VE 23 OCT DI 22 NOV
ccm - Espace Jacques Brel
Vernissage VE 23.10 – 19:00
Expo ouverte
MA 13:30 > 18:00
VE 15:00 > 18:30
DI 10:00 > 14:00
Fermé les jours fériés
Pour les groupes, sur réservation au 0(032) 56 860 174
Infos / tarifs
GRATUIT
Exposition
–Exposition
Focus Jeunes artistes
Constance Grafteaux / Kemy Obefemi / Nine Perris / Justine Villermet
Dans un contexte peu favorable à l’émergence des artistes plasticiens, le CCM affirme sa volonté de leur offrir des espaces de visibilité, de rencontre et de reconnaissance. Cette attention portée aux arts plastiques s’inscrit dans une démarche plus large : défendre la diversité des formes artistiques, accompagner les pratiques contemporaines et créer les conditions d’une découverte partagée entre les artistes et les publics.
Un fil conducteur relie ces quatre démarches : la manière dont les jeunes artistes transforment les fragments du quotidien (objets, souvenirs, vêtements, matières, espaces habités) en formes sensibles et critiques. Toutes interrogent, chacune depuis son langage, ce qui façonne nos identités : la mémoire intime, les normes sociales, les gestes transmis, les lieux que l’on traverse ou que l’on habite.
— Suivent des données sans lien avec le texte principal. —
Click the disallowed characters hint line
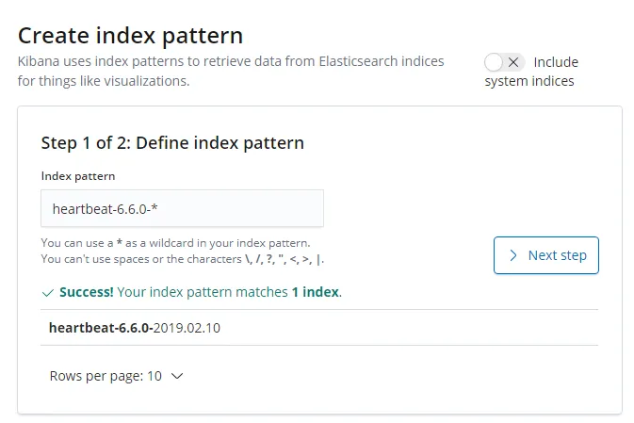The image size is (634, 423). coord(184,258)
Leurs œuvres déplacent ainsi des éléments familiers vers le champ artistique, pour révéler ce qu’ils portent de récits, de contraintes, de tensions ou de possibles.
Constance Grafteaux développe une pratique pluridisciplinaire mêlant dessin, textile et installation. À travers le vêtement et des pièces portables réalisées à partir de matériaux inattendus (flacons de parfum, vaisselle, coquillages) elle interroge les normes qui pèsent sur les corps féminins. Ses œuvres jouent entre séduction et contrainte, attraction et rejet, pour questionner ce que signifie être visible, désirable ou entravée.
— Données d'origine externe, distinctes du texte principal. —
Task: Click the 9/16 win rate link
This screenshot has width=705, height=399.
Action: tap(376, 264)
Justine Villermet construit une œuvre autour de l’intime, des souvenirs et de la mémoire. Entre photographie, écriture, édition, installation, vidéo et performance, elle compose des archives sensibles où l’accumulation devient une manière de lutter contre l’effacement du temps. Son travail propose une déambulation mentale, comme un puzzle du quotidien où l’absence, le vide et l’ennui deviennent des matières à partager.
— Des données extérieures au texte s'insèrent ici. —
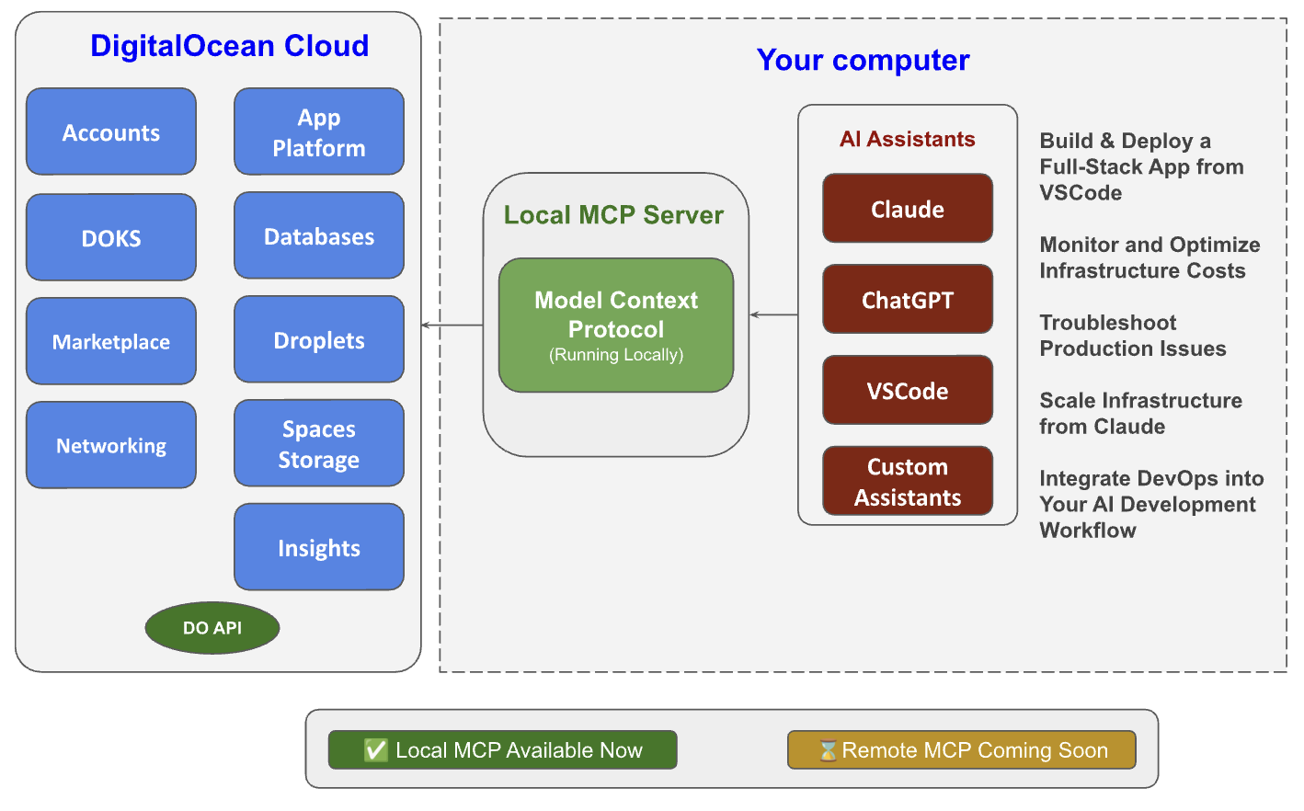Click the DigitalOcean Cloud heading
The image size is (1304, 811).
229,46
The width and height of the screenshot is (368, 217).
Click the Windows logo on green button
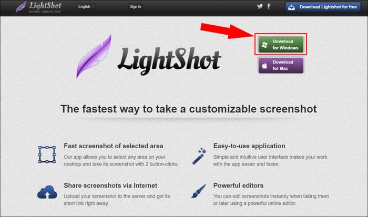click(x=265, y=45)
Kemy Obafemi explore la maison comme lieu de mémoire, de transmission et de construction de soi. Par le textile, l’assemblage, le patchwork ou la tapisserie, elle donne une place centrale aux objets domestiques (linge, clés, meubles, fragments du foyer) souvent considérés comme ordinaires. Ces éléments deviennent les témoins silencieux d’histoires familiales, de gestes répétés et de rapports sociaux, notamment liés au genre.
Nine Perris développe un travail d’installation nourri par la tension entre ruralité et urbanité. Son regard sur l’architecture, les seuils, les passages, les vides et les matériaux interroge notre manière d’habiter les espaces. En prélevant et recomposant des fragments architecturaux, elle dessine dans l’espace des structures fragiles, modulables, où la lumière, les volumes et les équilibres racontent les transformations du paysage.